Rehabilitation with implant-retained prostheses is a key step in the rehabilitation of patients after ablative head and neck surgery. Data of patients who underwent mandibular restoration with Astra Tech implants were gathered consecutively and analyzed retrospectively. Implant survival was calculated by Kaplan–Meier analysis, and Cox models were used to identify any association between implant failure and contributing factors. In total, 136 implants were placed in 33 patients. The main reason for ablative surgery was squamous cell carcinoma. Twenty-one patients received adjuvant radiotherapy with a cumulative radiation dose of 56–76 Gy prior to implantation. Failure occurred in six patients, resulting in the loss of 17 implants. The cumulative implant survival rate was 92.7% after 1 year and 87.5% after 20 months. Smoking and alcohol consumption were associated with a significantly higher implant failure rate. Most patients had a stable implant status after 20 months.

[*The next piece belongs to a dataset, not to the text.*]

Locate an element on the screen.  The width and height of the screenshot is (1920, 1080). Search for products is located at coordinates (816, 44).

Bone and soft tissue reconstruction techniques were developed in the early 20th century. These techniques were later revolutionized following the introduction of microvascular surgery and the subsequent development of vascularized bone grafts. Successful occlusal rehabilitation with an implant-retained prosthesis is a key step in restoring function in the midst of challenges such as poor tissue quality and scarring after radiation and surgery. Despite careful planning, implant survival in such metabolically challenged conditions is deemed to be less successful than in normal tissues. The Astra Tech implant system has favourable attributes, including a semi-rough, fluoride-enhanced surface, a nonaggressive drilling protocol, and a wide array of prosthetic options. These interdependent features together improve aesthetics and enhance the natural healing process. Microthreads allow optimal load distribution and reduce stress around the neck of the implant, leading to marginal bone preservation. The conical connection below the marginal bone level transfers loads deeper into the bone, reducing peak stresses; marginal bone preservation can thereby be achieved.

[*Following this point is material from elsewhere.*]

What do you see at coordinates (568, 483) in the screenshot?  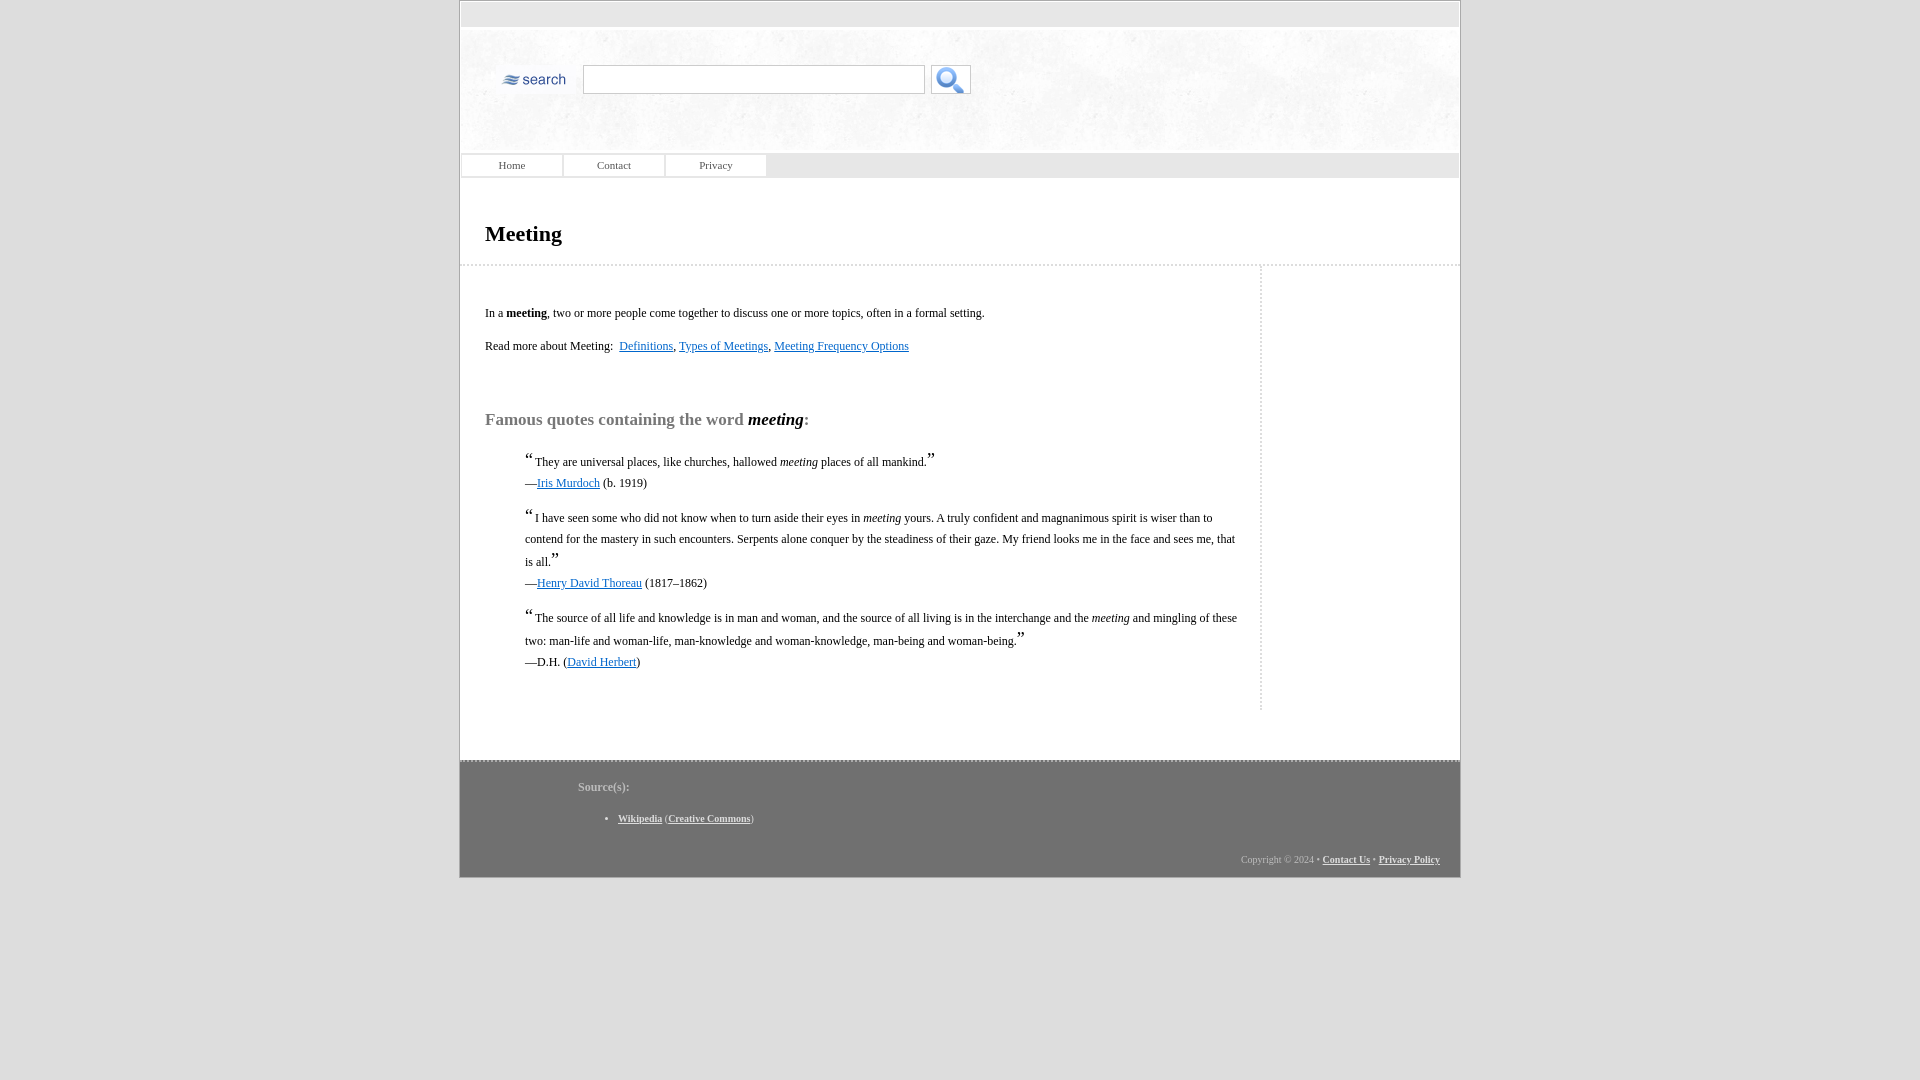 I see `Who is Iris Murdoch?` at bounding box center [568, 483].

Long-term implant survival plays a critical role in the quality of life of these patients. The aim of this study was to assess the implant survival rate of this implant type in a serial cohort of patients with head and neck tumours and to identify variables contributing to implant loss.
Materials and methods
Patients who underwent mandibular restoration with Astra Tech implants after ablative head and neck surgery were evaluated retrospectively by analyzing accrued data independent from their underlying disease. The same surgical and prosthodontic team treated all patients between December 2006 and April 2012. The data were gathered consecutively by reviewing files from the study institution and a private practice office.

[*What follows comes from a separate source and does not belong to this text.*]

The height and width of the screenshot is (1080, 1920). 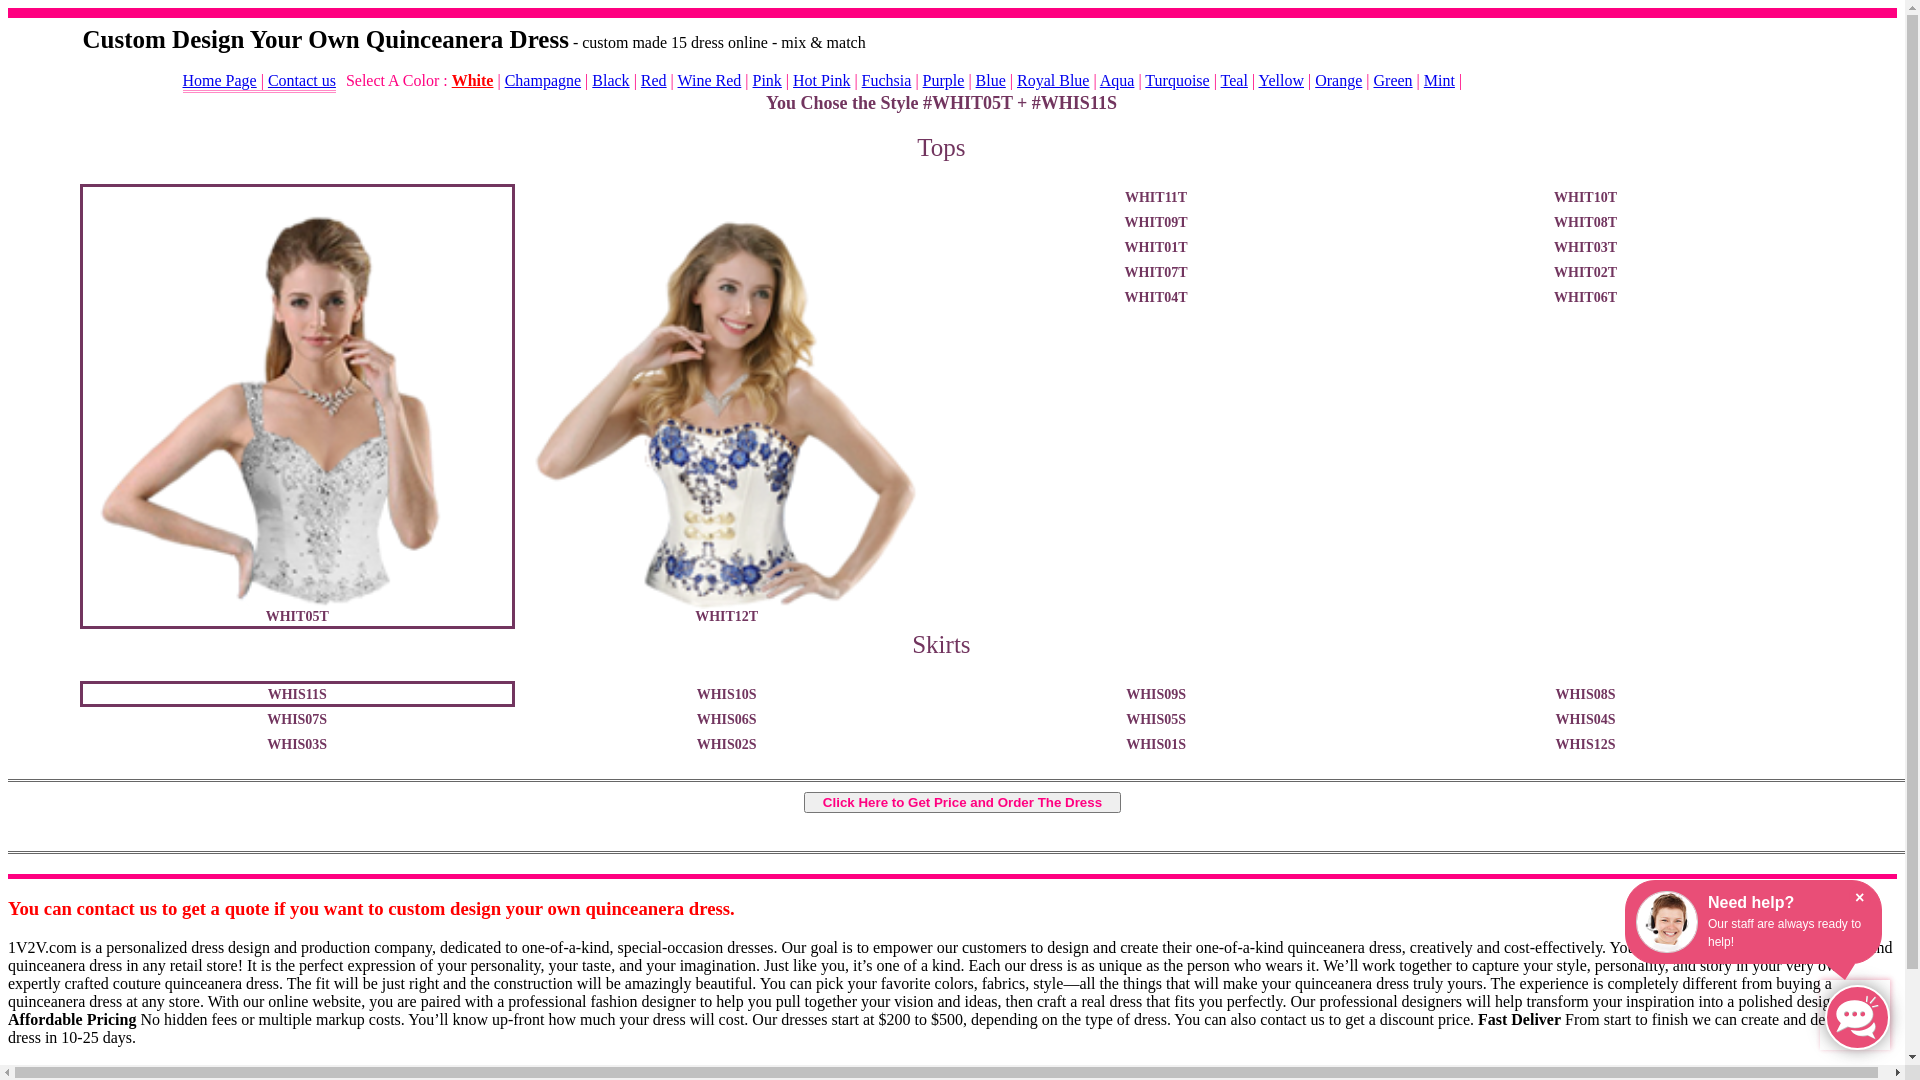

Due to limitations in our health insurance system, all implants were placed during a second procedure, at 6 months after the ablative surgery or 12 months after completion of radiotherapy. Implant sites were selected according to the radiation dose planning diagram, clinical evaluation (by minimal exposure of the proposed implant site), and assessment of bone vitality by pilot drilling. The isodose was not available for two patients who underwent three-dimensional conformal radiation therapy (3D-CRT). Therefore, the radiation dose per implant was not included in the survival analysis, which is a limitation of this study. This has also been a limitation in previous studies. All implants were placed in the area of primary radiation or directly adjacent to this area. Implants were placed in a two-stage protocol. Vestibular plasty and epithelialized tissue grafting were performed in all patients in whom implants were placed in free vascularized tissue.
Patients of any age and sex who underwent ablative head and neck surgery and received implants in the native or reconstructed mandible between December 2006 and April 2012 were included in this study. All patients were included independent of additional treatment with adjuvant therapy ( Table 1 ). The protocol for implant surgery and prosthodontic treatment, including dental laboratory steps with the protocol for maintenance after incorporation of the superstructure, was presented to and approved by the regional ethics commission.